2015 | Australia | Directed by Shane Abbess
Logline: During a daring search and rescue mission an elite team and the lone survivor find themselves at the mercy of something far more dangerous than they anticipated.
It’s all well and good taking inspiration from other movies, it’s the fuel that feeds the creative oomph, and it’s just as fine and dandy to put those influences up on the screen. The cinephiles nod and smile, the fans hoot and cheer, the critics take note, and the end result is a movie that oozes cult appeal and smacks of movie saavy. But sometimes a movie can be so weighed down by its own muse that the audience becomes distracted from what is original, by what has been seen time and time before.
Shane Abbess has certainly created an impressive production with Infini, his sophomore feature.
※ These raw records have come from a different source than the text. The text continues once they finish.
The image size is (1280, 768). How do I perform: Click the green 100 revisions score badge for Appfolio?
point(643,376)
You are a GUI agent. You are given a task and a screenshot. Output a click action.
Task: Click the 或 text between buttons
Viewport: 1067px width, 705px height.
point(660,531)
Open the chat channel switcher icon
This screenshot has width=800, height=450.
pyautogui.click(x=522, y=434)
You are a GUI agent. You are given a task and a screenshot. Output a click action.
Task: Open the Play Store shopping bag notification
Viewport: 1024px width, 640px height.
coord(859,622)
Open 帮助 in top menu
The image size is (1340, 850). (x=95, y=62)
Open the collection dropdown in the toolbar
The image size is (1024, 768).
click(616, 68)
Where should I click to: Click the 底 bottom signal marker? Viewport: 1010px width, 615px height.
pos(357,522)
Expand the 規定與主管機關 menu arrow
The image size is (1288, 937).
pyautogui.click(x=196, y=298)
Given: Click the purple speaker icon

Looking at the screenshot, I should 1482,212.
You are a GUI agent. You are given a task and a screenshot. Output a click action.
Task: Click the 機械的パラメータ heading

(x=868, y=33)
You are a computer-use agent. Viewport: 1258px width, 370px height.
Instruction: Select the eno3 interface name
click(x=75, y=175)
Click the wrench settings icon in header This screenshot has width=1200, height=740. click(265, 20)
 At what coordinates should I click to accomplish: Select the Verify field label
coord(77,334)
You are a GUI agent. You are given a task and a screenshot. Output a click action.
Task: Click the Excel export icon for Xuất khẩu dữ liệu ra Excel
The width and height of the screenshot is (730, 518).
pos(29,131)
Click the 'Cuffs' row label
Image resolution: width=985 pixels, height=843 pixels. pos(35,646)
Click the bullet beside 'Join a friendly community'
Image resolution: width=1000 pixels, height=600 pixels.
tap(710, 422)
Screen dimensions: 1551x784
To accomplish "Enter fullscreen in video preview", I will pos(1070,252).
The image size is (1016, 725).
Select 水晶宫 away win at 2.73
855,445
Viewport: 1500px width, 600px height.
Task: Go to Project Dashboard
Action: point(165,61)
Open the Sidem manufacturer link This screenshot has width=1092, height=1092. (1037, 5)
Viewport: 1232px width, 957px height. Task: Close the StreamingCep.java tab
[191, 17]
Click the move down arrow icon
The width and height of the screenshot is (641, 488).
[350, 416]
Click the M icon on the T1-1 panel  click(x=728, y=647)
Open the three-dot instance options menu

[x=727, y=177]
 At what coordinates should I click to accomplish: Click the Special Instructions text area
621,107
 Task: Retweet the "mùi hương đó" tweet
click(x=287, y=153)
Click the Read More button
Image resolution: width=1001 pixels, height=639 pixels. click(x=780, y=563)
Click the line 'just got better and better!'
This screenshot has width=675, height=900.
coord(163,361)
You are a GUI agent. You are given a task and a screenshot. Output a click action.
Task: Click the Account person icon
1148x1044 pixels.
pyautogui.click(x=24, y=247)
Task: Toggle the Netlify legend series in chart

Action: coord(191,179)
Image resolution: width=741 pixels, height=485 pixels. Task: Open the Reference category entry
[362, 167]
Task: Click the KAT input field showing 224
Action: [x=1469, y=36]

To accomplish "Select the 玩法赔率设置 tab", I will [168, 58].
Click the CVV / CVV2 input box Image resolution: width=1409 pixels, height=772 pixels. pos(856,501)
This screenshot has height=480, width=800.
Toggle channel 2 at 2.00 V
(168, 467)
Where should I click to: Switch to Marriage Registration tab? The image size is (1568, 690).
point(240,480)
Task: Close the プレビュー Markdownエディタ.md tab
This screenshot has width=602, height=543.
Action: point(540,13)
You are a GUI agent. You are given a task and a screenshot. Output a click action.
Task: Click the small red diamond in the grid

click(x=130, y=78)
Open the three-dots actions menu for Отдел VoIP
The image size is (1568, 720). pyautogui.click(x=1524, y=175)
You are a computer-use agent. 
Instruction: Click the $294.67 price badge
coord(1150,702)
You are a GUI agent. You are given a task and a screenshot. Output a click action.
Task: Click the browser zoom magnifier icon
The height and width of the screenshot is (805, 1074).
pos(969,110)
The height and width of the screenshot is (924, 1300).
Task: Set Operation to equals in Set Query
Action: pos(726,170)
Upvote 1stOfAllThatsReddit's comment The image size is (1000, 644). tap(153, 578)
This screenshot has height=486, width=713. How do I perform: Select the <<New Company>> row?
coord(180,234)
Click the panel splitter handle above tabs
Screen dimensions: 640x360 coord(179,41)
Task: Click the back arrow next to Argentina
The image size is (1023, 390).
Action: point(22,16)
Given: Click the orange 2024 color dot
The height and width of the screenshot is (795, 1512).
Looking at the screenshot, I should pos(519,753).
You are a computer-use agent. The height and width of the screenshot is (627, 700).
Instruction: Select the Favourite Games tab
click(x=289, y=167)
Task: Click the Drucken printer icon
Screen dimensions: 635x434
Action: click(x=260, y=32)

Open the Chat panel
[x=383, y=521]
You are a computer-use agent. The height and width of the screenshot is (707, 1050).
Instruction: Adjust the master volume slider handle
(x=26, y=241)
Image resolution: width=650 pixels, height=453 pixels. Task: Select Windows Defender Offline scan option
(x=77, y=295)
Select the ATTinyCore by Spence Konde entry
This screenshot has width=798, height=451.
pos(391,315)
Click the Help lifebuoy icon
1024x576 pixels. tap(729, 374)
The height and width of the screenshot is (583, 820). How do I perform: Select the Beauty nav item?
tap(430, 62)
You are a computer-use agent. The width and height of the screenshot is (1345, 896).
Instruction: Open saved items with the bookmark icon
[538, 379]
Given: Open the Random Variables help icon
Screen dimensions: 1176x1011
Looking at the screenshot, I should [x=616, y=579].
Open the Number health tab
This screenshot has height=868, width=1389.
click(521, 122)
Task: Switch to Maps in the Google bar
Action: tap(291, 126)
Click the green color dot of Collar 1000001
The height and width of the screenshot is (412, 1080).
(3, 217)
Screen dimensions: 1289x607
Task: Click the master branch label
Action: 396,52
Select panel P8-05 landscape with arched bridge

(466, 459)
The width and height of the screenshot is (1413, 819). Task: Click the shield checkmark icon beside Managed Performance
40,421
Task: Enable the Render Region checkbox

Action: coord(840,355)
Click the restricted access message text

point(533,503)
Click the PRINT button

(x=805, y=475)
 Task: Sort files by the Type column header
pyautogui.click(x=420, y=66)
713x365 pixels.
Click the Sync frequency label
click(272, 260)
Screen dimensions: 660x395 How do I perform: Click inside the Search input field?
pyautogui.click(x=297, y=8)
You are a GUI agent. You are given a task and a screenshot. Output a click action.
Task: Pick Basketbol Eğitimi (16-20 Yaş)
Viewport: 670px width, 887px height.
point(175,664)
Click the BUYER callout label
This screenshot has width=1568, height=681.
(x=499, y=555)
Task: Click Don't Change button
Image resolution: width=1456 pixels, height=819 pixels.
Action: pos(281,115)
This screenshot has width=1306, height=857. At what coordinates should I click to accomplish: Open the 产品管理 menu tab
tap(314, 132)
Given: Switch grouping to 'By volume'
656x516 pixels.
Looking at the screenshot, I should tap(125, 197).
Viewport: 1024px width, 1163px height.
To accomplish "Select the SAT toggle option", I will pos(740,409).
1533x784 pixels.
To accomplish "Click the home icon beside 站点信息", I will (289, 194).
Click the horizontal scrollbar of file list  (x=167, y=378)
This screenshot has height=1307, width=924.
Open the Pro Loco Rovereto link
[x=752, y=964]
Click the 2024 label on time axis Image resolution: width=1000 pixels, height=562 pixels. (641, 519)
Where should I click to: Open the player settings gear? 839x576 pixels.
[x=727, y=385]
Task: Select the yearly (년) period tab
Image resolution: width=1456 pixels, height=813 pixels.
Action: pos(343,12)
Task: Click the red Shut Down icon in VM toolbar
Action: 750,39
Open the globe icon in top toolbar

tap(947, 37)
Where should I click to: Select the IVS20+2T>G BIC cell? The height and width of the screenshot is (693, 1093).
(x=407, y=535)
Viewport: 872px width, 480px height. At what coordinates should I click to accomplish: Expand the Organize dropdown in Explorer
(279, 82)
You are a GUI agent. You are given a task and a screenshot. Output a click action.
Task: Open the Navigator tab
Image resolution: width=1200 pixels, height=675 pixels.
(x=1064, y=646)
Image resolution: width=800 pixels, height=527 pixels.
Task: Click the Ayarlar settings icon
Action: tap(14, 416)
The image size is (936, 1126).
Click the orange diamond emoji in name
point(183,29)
The first was a low-budget dark fantasy flick, Gabriel, which garnered him a lot of attention, most notably for the film’s striking visual style. Abbess certainly has a talent for action set pieces and creating a palpable atmosphere. Infini makes more than a passing nod to the most obvious comparison, Ridley Scott’s seminal Alien.
Not only does Infini have a very similar production design, right down to mimicking the same computer interface a la “Mother”*, but also it captures a similar sense of grimy claustrophobia, and plays on the same kind of cat-and-mouse tension, while Event Horizon, another hell-in-a-tight-space scenario, and the extreme paranoia of John Carpenter’s The Thing echo and resonate throughout Infini’s look and feel.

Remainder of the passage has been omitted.